Hearing set on Va. AG's info request

Cuccinelli

CHARLOTTESVILLE, Va. (Legal Newsline) - A hearing has been set for next week on a demand by Virginia Attorney General Ken Cuccinelli for documents relating to climate research by a former University of Virginia professor.

The attorney general, citing Virginia's Fraud Against Taxpayers Act, is investigating whether professor Michael Mann used fraudulent data to obtain government grants.

Judge Paul M. Peatross Jr. of Albemarle County Circuit Court had set aside the attorney general's original civil investigative demand issued in August 2010.

However, Cuccinelli submitted a narrower demand, seeking information on one $214,700 grant issued by the university to Mann and two other researchers.

The university had asked a court to set aside the latest demand, which targeted "the same professor on the same grounds that the court already found insufficient," it argued.
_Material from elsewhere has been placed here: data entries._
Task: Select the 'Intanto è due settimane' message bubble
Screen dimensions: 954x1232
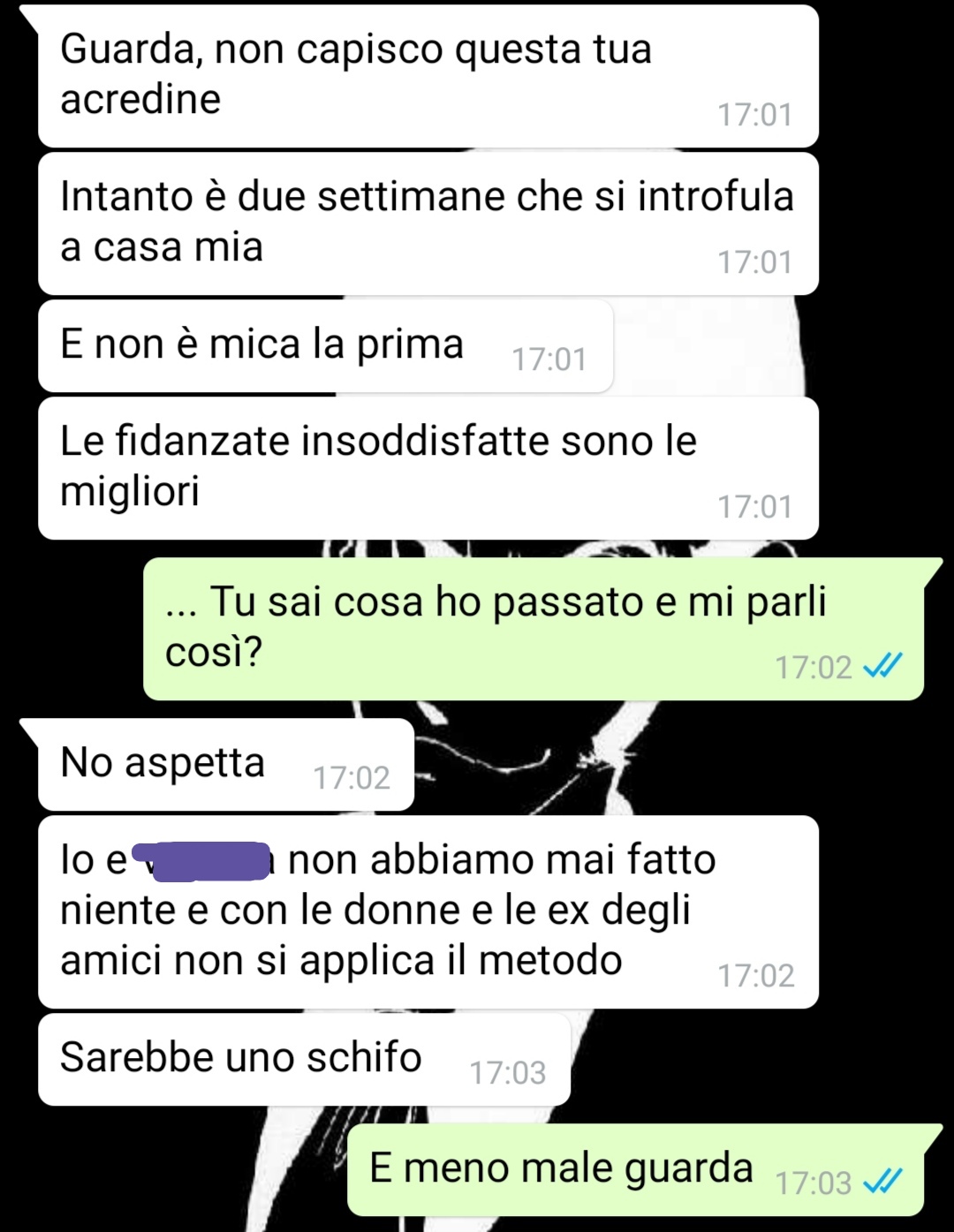Action: pyautogui.click(x=428, y=223)
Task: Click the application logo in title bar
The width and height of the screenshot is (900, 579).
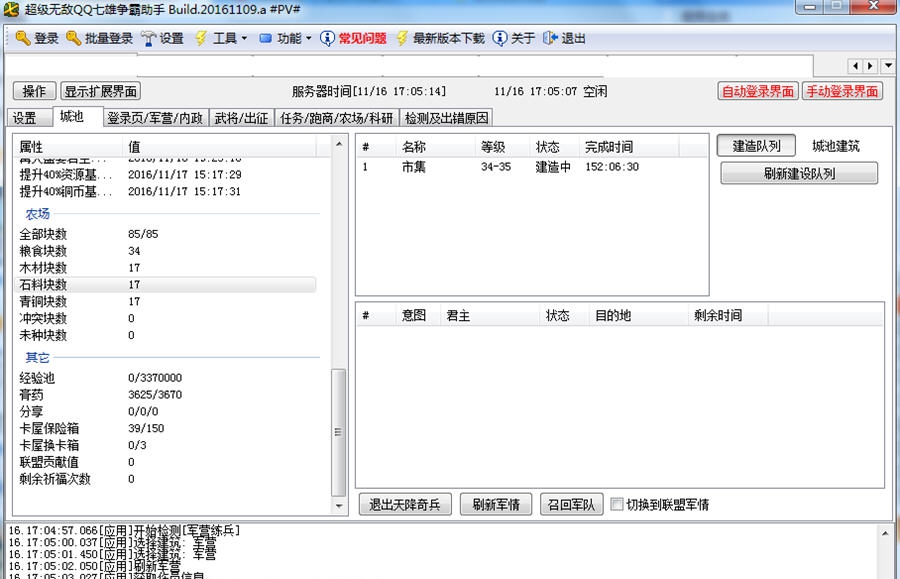Action: 11,9
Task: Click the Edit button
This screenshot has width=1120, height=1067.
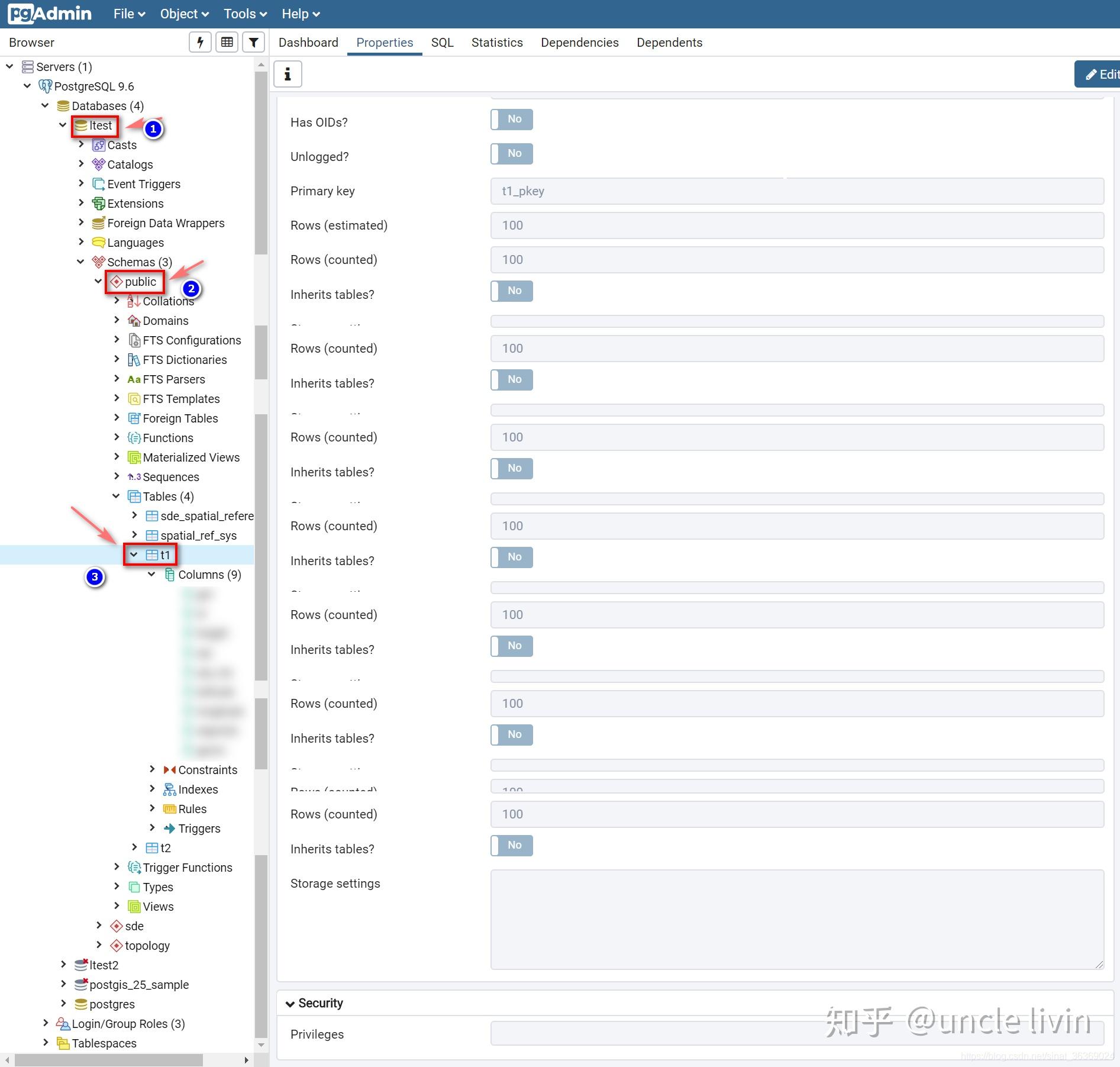Action: tap(1102, 73)
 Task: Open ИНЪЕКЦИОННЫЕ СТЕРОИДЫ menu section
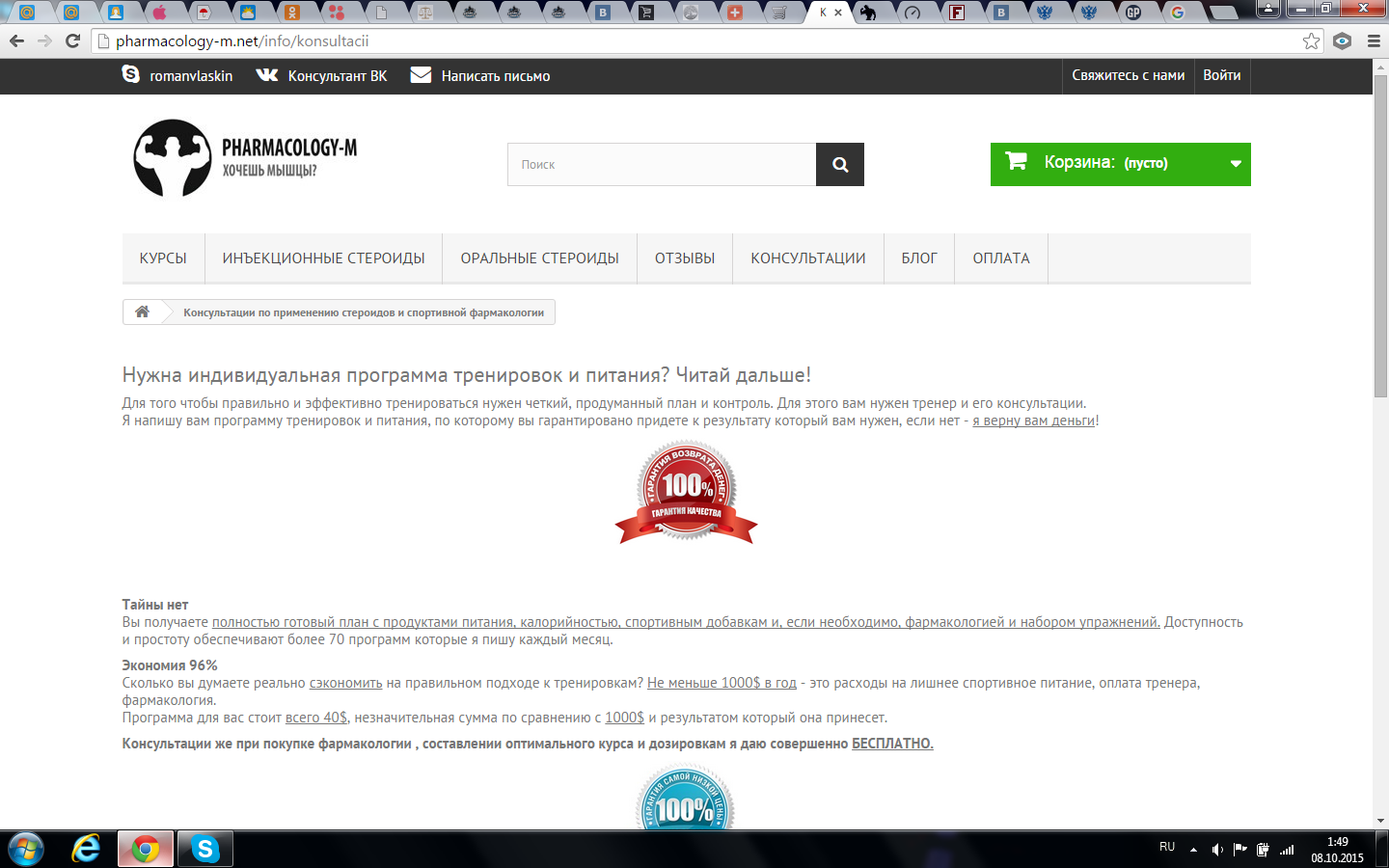click(x=323, y=258)
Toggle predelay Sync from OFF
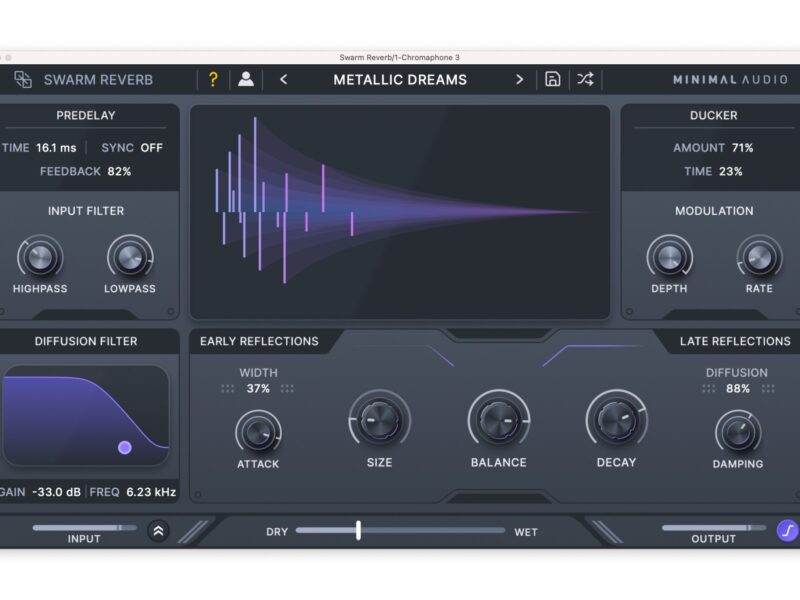 pos(151,148)
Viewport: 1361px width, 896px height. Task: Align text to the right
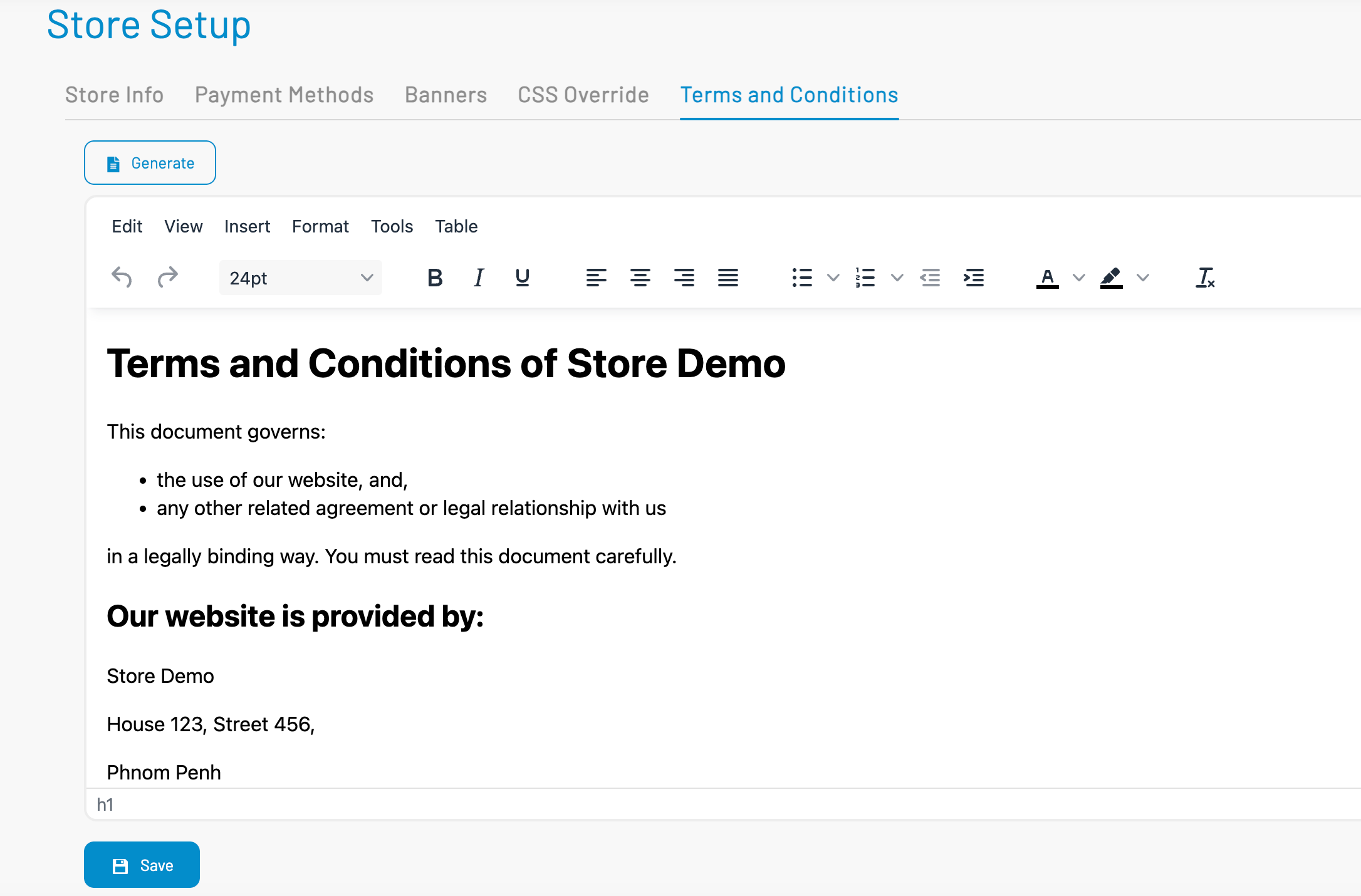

According to The Associated Press, a hearing on Cuccinelli's scaled-down demand is set for Sept. 16 in Albemarle County Circuit Court.

The Virginia Supreme Court also has agreed to review the case.

Mann, an assistant professor of environmental sciences at the university from 1999 to 2005, is known for his research on global warming. He now teaches at Pennsylvania State University.

It was Mann who produced the widely publicized "hockey stick" graph showing a sharp increase in global average temperatures in the industrial age.

His work was called into question in the investigations into the so-called Climategate scandal following the unauthorized release of hundreds of emails from a British climate center.

However, several investigations, including an extensive review of his research by Penn State, have cleared him of academic misconduct.